ADVERTISEMENT

NEW YORK -- Roger Goodell is confident the Buffalo Bills will continue to be successful in Western New York, but to do so will require a new stadium.

The NFL commissioner spoke on the future of the team today at an NFL-sponsored Play 60 event at Chelsea Waterfront Park in Manhattan, ahead of Thursday's first round of the NFL Draft.

"They are working on their process as far as selecting their advisers. They will probably do that in the near future. Then when they have their advisers selected, they'll start a more formal process," Goodell said when asked for an update on the sale of the team.

Goodell said he's optimistic about the team's long-term future in Western New York.

"I’ve had a lot of discussions with prospective owners, but I’ve also had discussions with public officials. We all want to focus and get that stadium and do it the right way and get the right ownership in there to make sure they continue to be successful in Western New York," he said.

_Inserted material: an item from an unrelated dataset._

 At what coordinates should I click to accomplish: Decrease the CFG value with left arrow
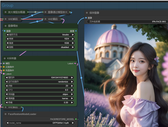pyautogui.click(x=7, y=90)
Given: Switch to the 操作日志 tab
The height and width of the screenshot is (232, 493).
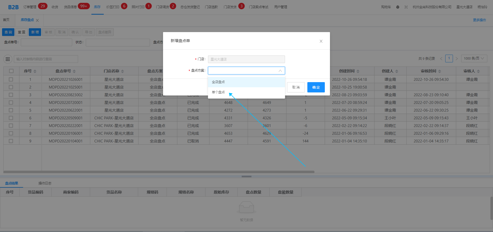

Goodell added that the Bills will eventually require a new stadium.

"We said at the time when they entered into their new lease, that this is really a short-term solution. We need to find the right long-term solution that is good for the community and can help the Bills continue to be successful in Western New York, and I’m confident we’ll get there," he said.

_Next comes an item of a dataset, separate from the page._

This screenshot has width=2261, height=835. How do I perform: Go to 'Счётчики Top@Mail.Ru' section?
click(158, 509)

When the Bills signed their 10-year lease with Erie County in December 2012 that called for $130 million in improvements to Ralph Wilson Stadium, part of the agreement included the formation of a "New Stadium Working Group," which would explore the feasibility of a new stadium. That group has since been formed -- it held its first meeting last month -- with representatives from the state, county and team.

The News reported last month that the sale of the team is on a fast track, and could be completed in time for owners to vote on it at their annual meeting in October. Approval of 75 percent of the league's owners is required.

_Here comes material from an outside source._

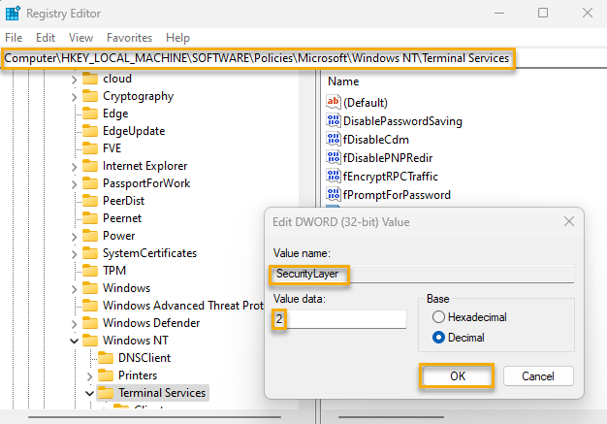
Task: Click the Registry Editor app icon in title bar
Action: (x=12, y=14)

Goodell was asked whether the NFL would even approve an ownership group with designs on moving the team -- specifically from Toronto -- if purchasing the team meant for the next five seasons, the Bills would be lame ducks (there is a one-time escape clause in the current lease after the 2019 season, for $28.4 million).

"Well, that hasn’t happened, so you’re dealing with a lot of hypotheticals in there. There’s two votes. There’s one vote to approve an ownership, and if a team potentially relocates, it’s another vote. We’re not making those one vote. We’re making those two separate votes. And the intention is, whoever buys the team will be trying to make the team work in Western New York."